[Opening ENTRIES SHOWN section]

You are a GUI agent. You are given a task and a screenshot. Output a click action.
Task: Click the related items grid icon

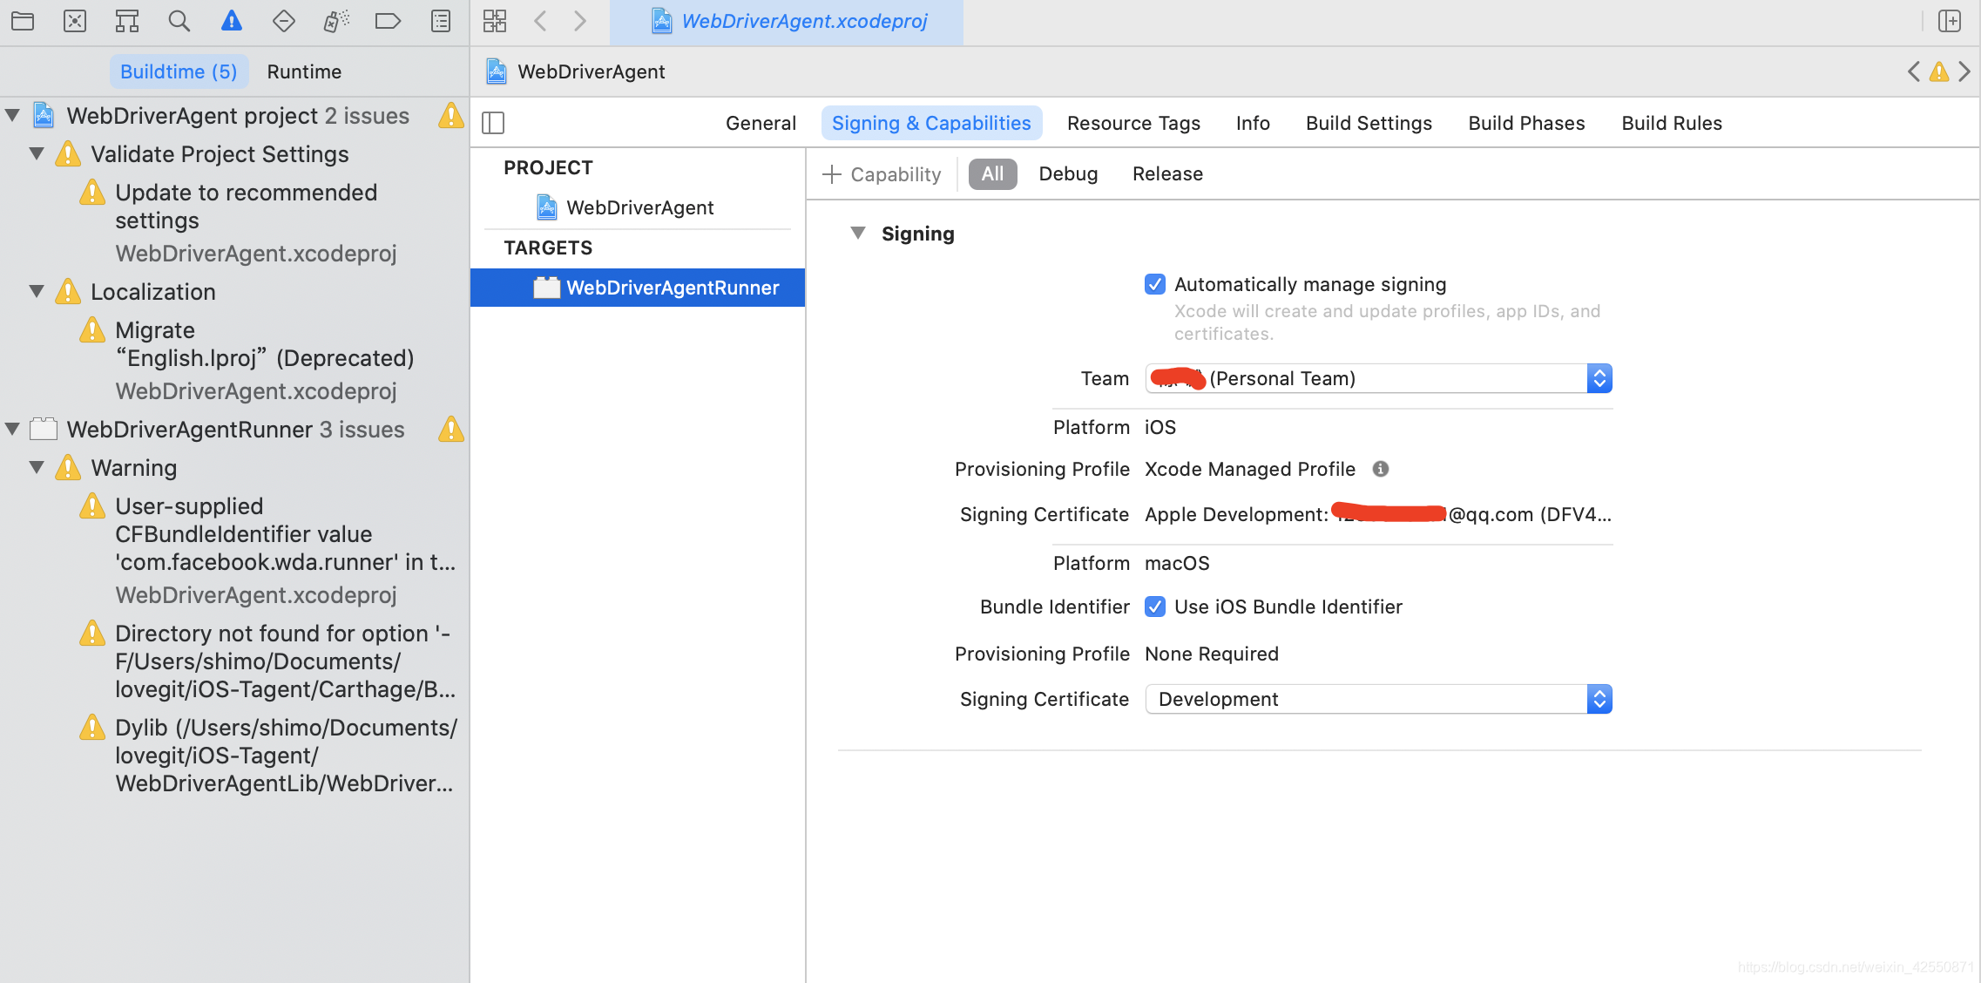[495, 21]
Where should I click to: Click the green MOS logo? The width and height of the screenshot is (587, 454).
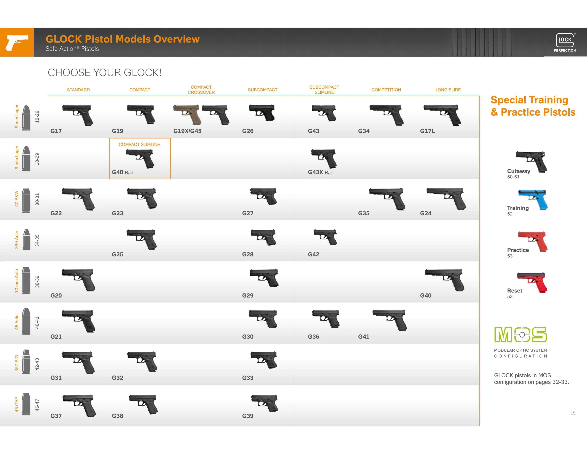(x=520, y=335)
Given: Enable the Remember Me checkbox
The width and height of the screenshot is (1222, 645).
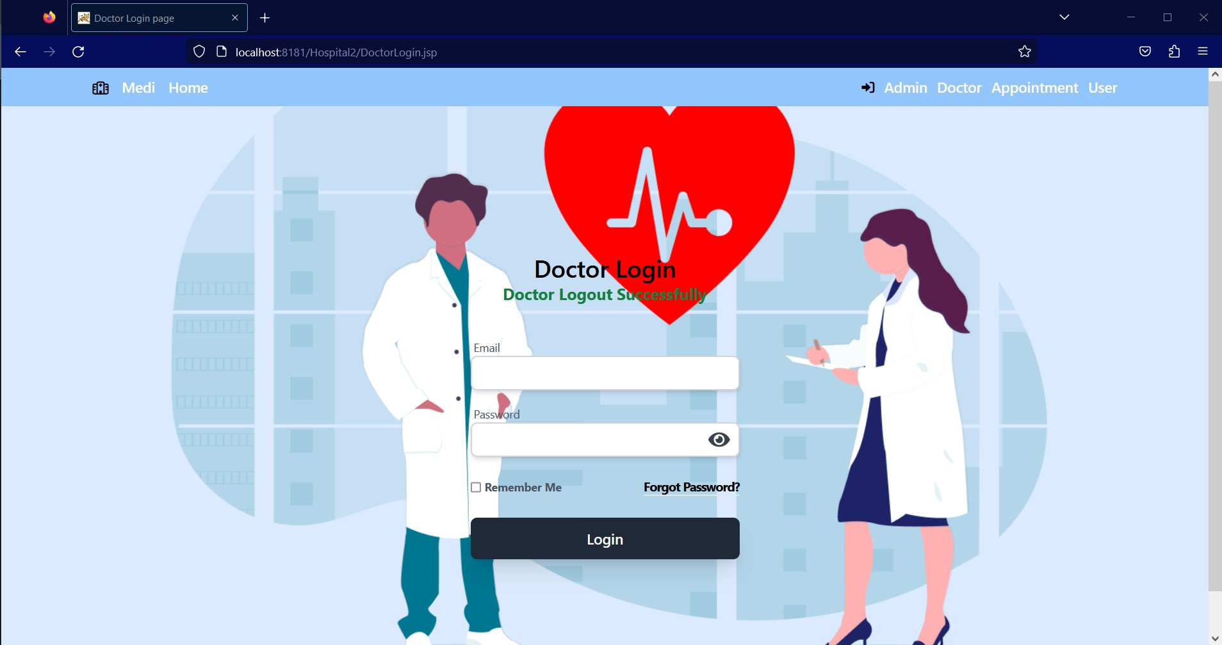Looking at the screenshot, I should point(476,487).
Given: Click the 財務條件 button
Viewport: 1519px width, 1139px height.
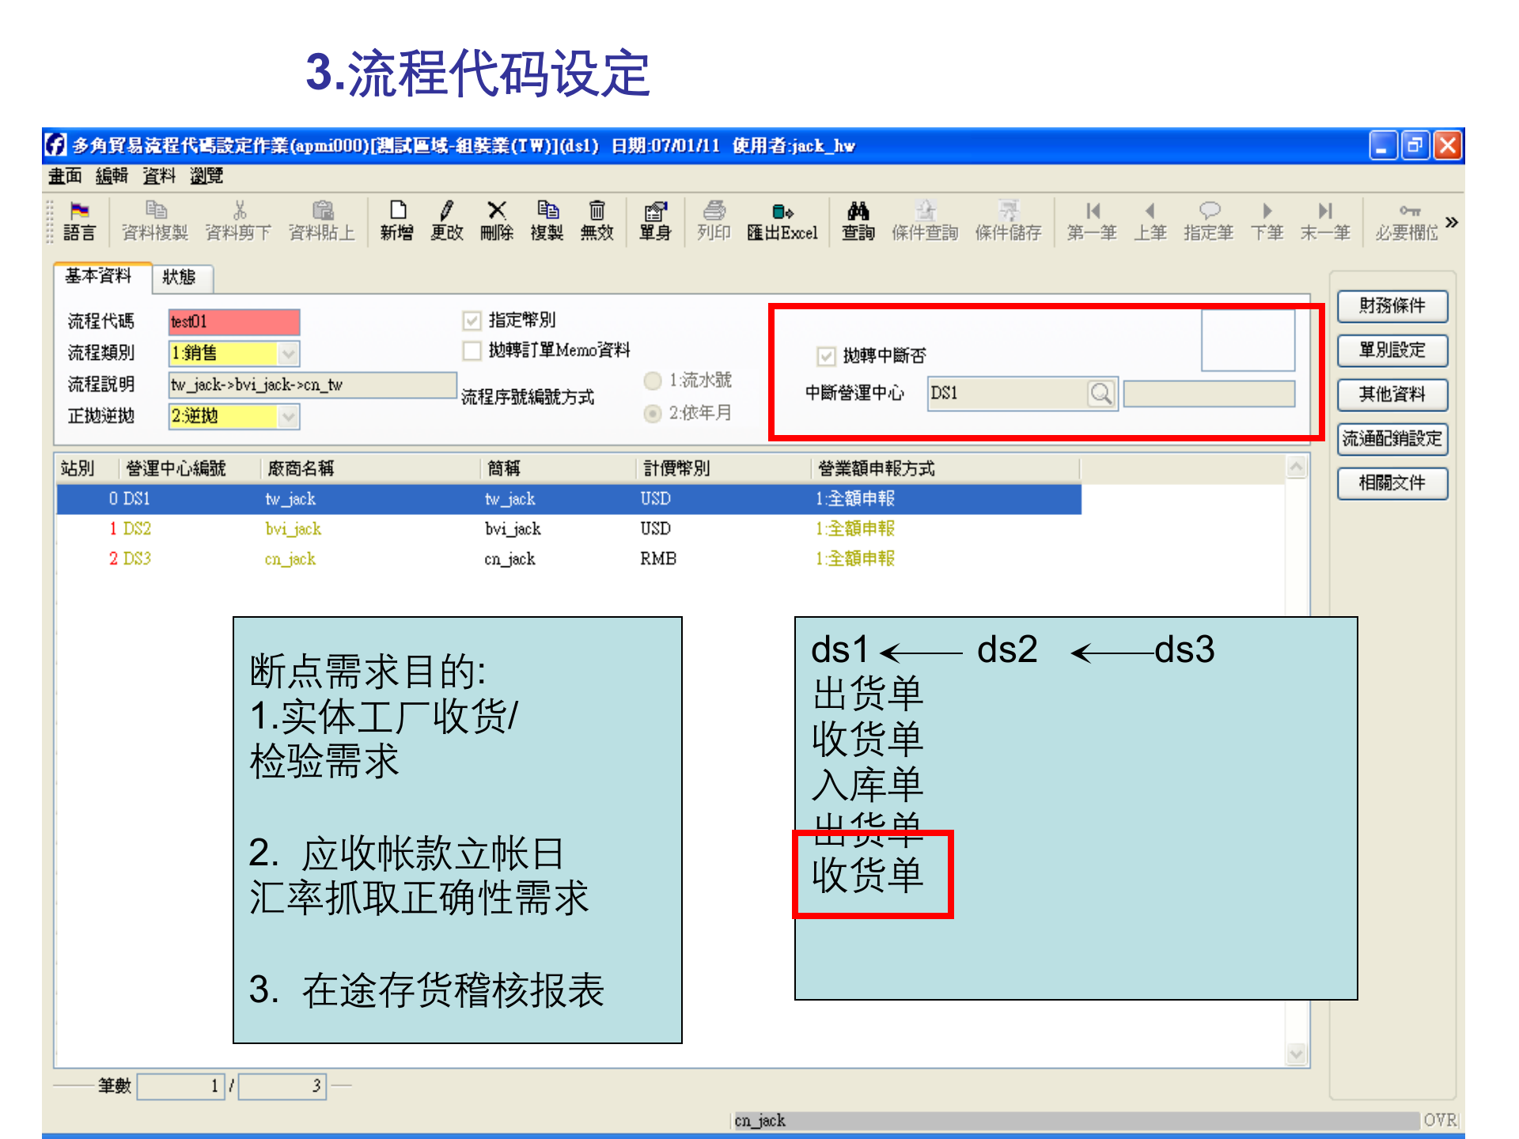Looking at the screenshot, I should [1392, 307].
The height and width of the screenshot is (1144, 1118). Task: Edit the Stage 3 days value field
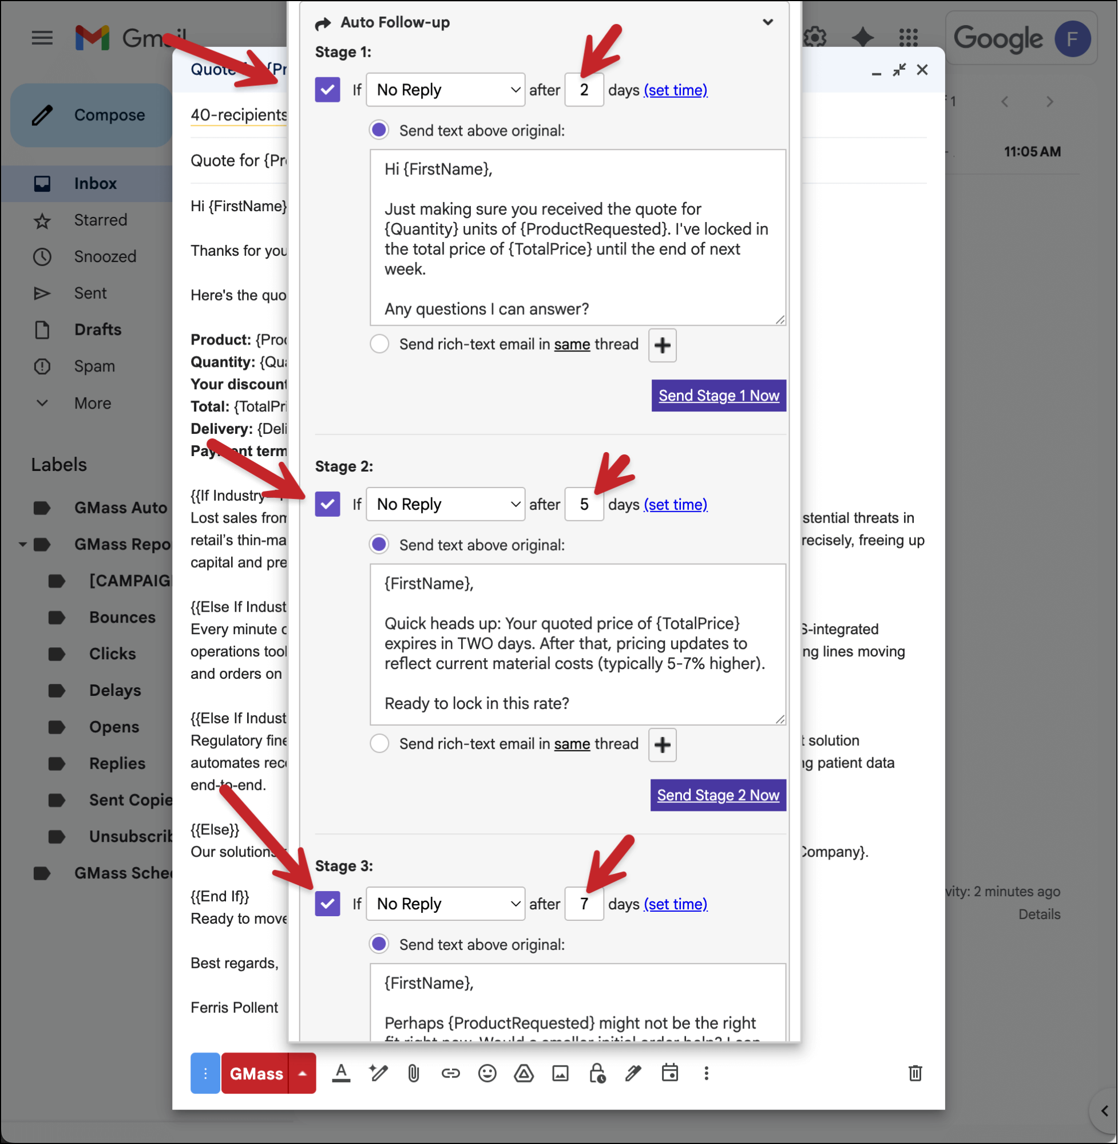pos(584,904)
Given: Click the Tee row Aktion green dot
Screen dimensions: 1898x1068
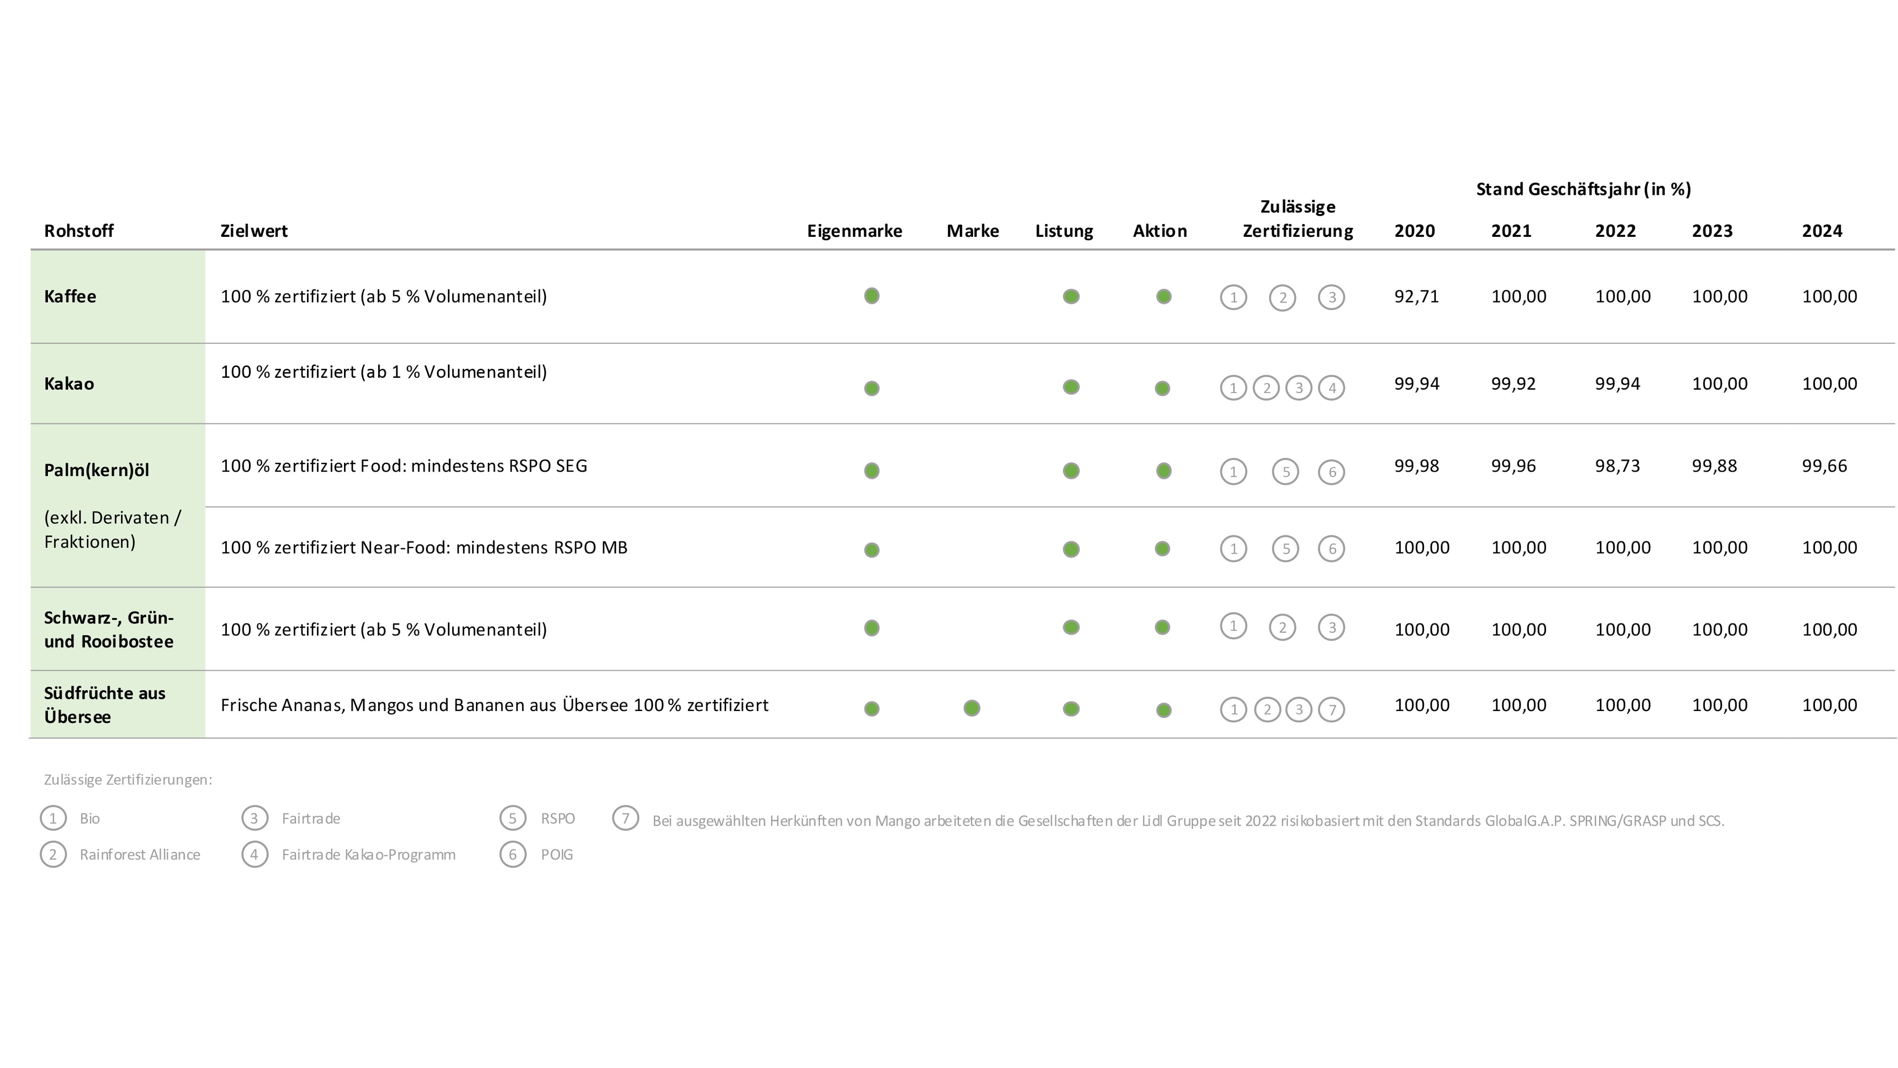Looking at the screenshot, I should pos(1163,627).

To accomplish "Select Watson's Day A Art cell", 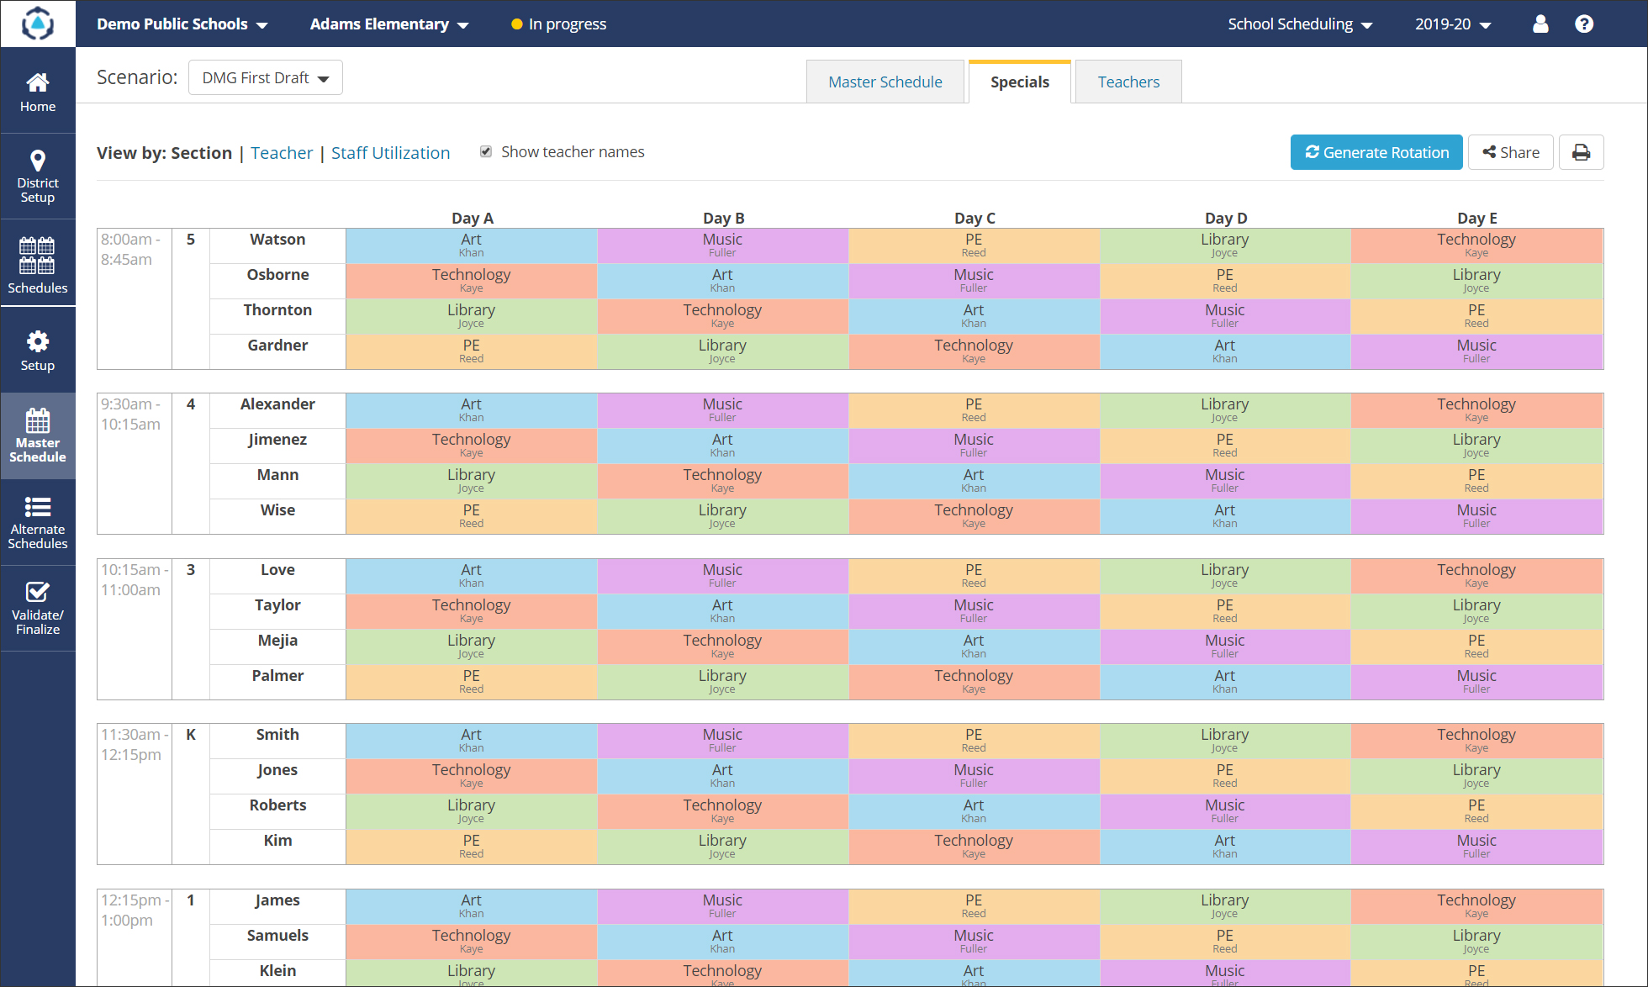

[Closing ENTRIES SHOWN section]

■ INSTRUCTIONS FOR THE TASK: Every line above should be returned exactly; the pictures stay out.

■ SOLUTION BELOW:
You are a GUI agent. You are given a task and a screenshot. Output a click action.
Task: Click the related items grid icon

[495, 21]
Where should I click to: Click the green MOS logo? The width and height of the screenshot is (587, 454).
(x=520, y=335)
Given: Enable the Remember Me checkbox
The width and height of the screenshot is (1222, 645).
Looking at the screenshot, I should point(476,487).
Given: Click the 財務條件 button
Viewport: 1519px width, 1139px height.
Looking at the screenshot, I should [1392, 307].
The height and width of the screenshot is (1144, 1118). Task: Edit the Stage 3 days value field
pos(584,904)
Given: Click the Tee row Aktion green dot
Screen dimensions: 1898x1068
Looking at the screenshot, I should pos(1163,627).

To accomplish "Select Watson's Day A Art cell", 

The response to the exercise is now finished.